WHAT YOU SHOULD DO: Restate each entry below without changing a word.

MATERIAL FOR THIS EXERCISE:
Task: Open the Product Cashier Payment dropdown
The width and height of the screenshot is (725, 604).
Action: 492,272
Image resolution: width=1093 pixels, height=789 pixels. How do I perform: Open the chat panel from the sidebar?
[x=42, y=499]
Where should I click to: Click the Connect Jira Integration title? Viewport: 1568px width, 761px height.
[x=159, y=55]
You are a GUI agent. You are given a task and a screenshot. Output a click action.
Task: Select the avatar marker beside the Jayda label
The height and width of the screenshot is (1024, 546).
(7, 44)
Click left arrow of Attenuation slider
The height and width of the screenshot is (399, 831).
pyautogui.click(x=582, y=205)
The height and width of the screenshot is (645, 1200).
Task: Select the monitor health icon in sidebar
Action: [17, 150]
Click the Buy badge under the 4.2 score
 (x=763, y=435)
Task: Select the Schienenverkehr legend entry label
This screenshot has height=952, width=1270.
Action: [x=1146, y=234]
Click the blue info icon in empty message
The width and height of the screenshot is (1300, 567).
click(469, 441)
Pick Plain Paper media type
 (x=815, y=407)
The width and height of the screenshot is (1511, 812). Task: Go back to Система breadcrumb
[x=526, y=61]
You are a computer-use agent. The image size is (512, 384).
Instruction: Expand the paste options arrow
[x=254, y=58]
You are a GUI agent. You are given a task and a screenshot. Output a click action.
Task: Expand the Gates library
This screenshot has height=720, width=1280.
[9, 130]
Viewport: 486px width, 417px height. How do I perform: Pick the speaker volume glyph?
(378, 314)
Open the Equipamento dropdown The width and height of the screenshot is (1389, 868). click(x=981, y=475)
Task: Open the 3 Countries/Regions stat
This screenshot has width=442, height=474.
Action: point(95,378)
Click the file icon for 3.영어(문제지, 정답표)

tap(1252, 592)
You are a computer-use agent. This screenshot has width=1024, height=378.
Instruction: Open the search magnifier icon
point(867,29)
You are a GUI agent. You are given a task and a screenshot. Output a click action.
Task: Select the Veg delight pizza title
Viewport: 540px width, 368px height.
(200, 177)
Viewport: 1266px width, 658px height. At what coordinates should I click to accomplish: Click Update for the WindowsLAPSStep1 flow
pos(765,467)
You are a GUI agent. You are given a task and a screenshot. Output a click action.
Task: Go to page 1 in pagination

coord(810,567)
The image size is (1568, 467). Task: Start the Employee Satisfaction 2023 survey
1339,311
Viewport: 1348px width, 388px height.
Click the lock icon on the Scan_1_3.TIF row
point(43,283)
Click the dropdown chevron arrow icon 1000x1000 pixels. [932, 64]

YOUR SOLUTION:
Task: Open the Product Cashier Payment dropdown
The width and height of the screenshot is (725, 604).
Action: 492,272
Image resolution: width=1093 pixels, height=789 pixels. How do I perform: Open the chat panel from the sidebar?
[x=42, y=499]
Where should I click to: Click the Connect Jira Integration title? Viewport: 1568px width, 761px height.
[x=159, y=55]
You are a GUI agent. You are given a task and a screenshot. Output a click action.
Task: Select the avatar marker beside the Jayda label
The height and width of the screenshot is (1024, 546).
(7, 44)
Click left arrow of Attenuation slider
The height and width of the screenshot is (399, 831).
pyautogui.click(x=582, y=205)
The height and width of the screenshot is (645, 1200).
Task: Select the monitor health icon in sidebar
Action: [17, 150]
Click the Buy badge under the 4.2 score
 (x=763, y=435)
Task: Select the Schienenverkehr legend entry label
This screenshot has height=952, width=1270.
Action: [x=1146, y=234]
Click the blue info icon in empty message
The width and height of the screenshot is (1300, 567).
click(469, 441)
Pick Plain Paper media type
 (x=815, y=407)
The width and height of the screenshot is (1511, 812). Task: Go back to Система breadcrumb
[x=526, y=61]
You are a computer-use agent. The image size is (512, 384).
Instruction: Expand the paste options arrow
[x=254, y=58]
You are a GUI agent. You are given a task and a screenshot. Output a click action.
Task: Expand the Gates library
This screenshot has height=720, width=1280.
[9, 130]
Viewport: 486px width, 417px height. How do I perform: Pick the speaker volume glyph?
(378, 314)
Open the Equipamento dropdown The width and height of the screenshot is (1389, 868). click(x=981, y=475)
Task: Open the 3 Countries/Regions stat
This screenshot has width=442, height=474.
Action: point(95,378)
Click the file icon for 3.영어(문제지, 정답표)

tap(1252, 592)
You are a computer-use agent. This screenshot has width=1024, height=378.
Instruction: Open the search magnifier icon
point(867,29)
You are a GUI agent. You are given a task and a screenshot. Output a click action.
Task: Select the Veg delight pizza title
Viewport: 540px width, 368px height.
(200, 177)
Viewport: 1266px width, 658px height. At what coordinates should I click to accomplish: Click Update for the WindowsLAPSStep1 flow
pos(765,467)
You are a GUI agent. You are given a task and a screenshot. Output a click action.
Task: Go to page 1 in pagination

coord(810,567)
The image size is (1568, 467). Task: Start the Employee Satisfaction 2023 survey
1339,311
Viewport: 1348px width, 388px height.
Click the lock icon on the Scan_1_3.TIF row
point(43,283)
Click the dropdown chevron arrow icon 1000x1000 pixels. [932, 64]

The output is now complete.